Jim’s phone rings day and night. He gets lots of threatening letters that worry his mother. His FICO score takes a huge hit and in turn lowers his ranks in the world of online dating. When Jim is finally served with legal papers, he’s in a stupor of alcohol-induced self-loathing and despair and doesn’t recognize himself or the party bringing the lawsuit.

The debt collector hired by the subservicer of the servicer appointed by the trust on behalf of the investors garnishes Jim’s wages and sends a check for $5.83 every two weeks to Wall Street, where the fat investors are disgusted by Jim. “What a loser,” they write about him and millions of others in emails back and forth in their plush office after a three-martini lunch.

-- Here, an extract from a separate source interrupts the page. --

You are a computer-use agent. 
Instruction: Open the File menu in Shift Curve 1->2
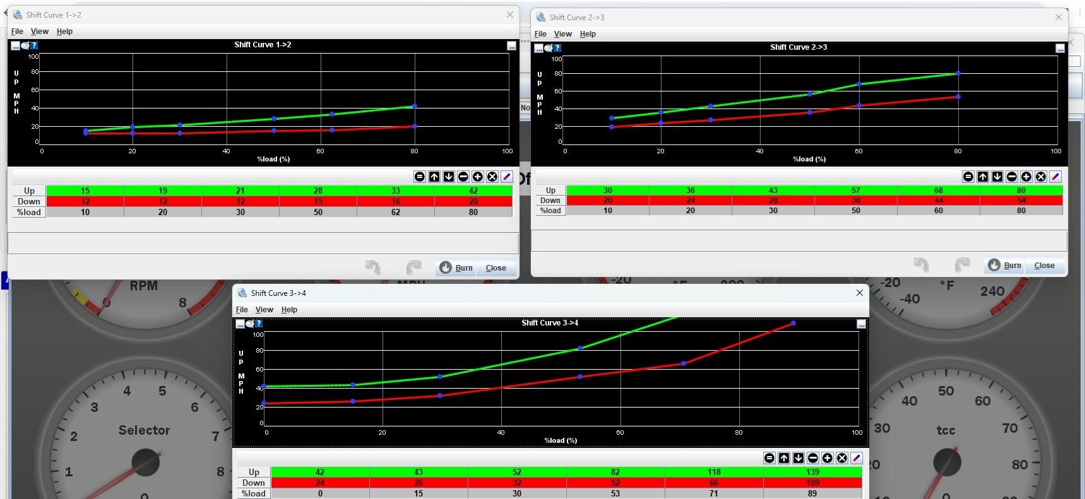pyautogui.click(x=17, y=32)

“Good thing we bet against Jim at the same time we were betting for him! He is so dumb! I bet Jim even pays taxes. If only he had studied shadow banking in Panama instead of English, Jim could be rich like us and our shell corporations – dirty stinking rich, right Biff?” they typed and smirked as their personal investment accounts rose higher and higher on their computer screens.

Thankfully, in college Jim did meet smart friends who, meanwhile, are using their entrepreneurial wits to master hacking after fits and starts in Silicon Valley got boring. They remember Jimbo fondly from college, so for fun they hack into the investors’ computers and send boatloads of incriminating documents to another buddy who’s making 10 bucks an hour as an investigative journalist.

Tomorrow or the day after that, the investors’ dirty laundry is hung out to dry for all the world to see like underwear on a clothesline. The Justice Department investigates, and lawsuits are filed and won by the good guys.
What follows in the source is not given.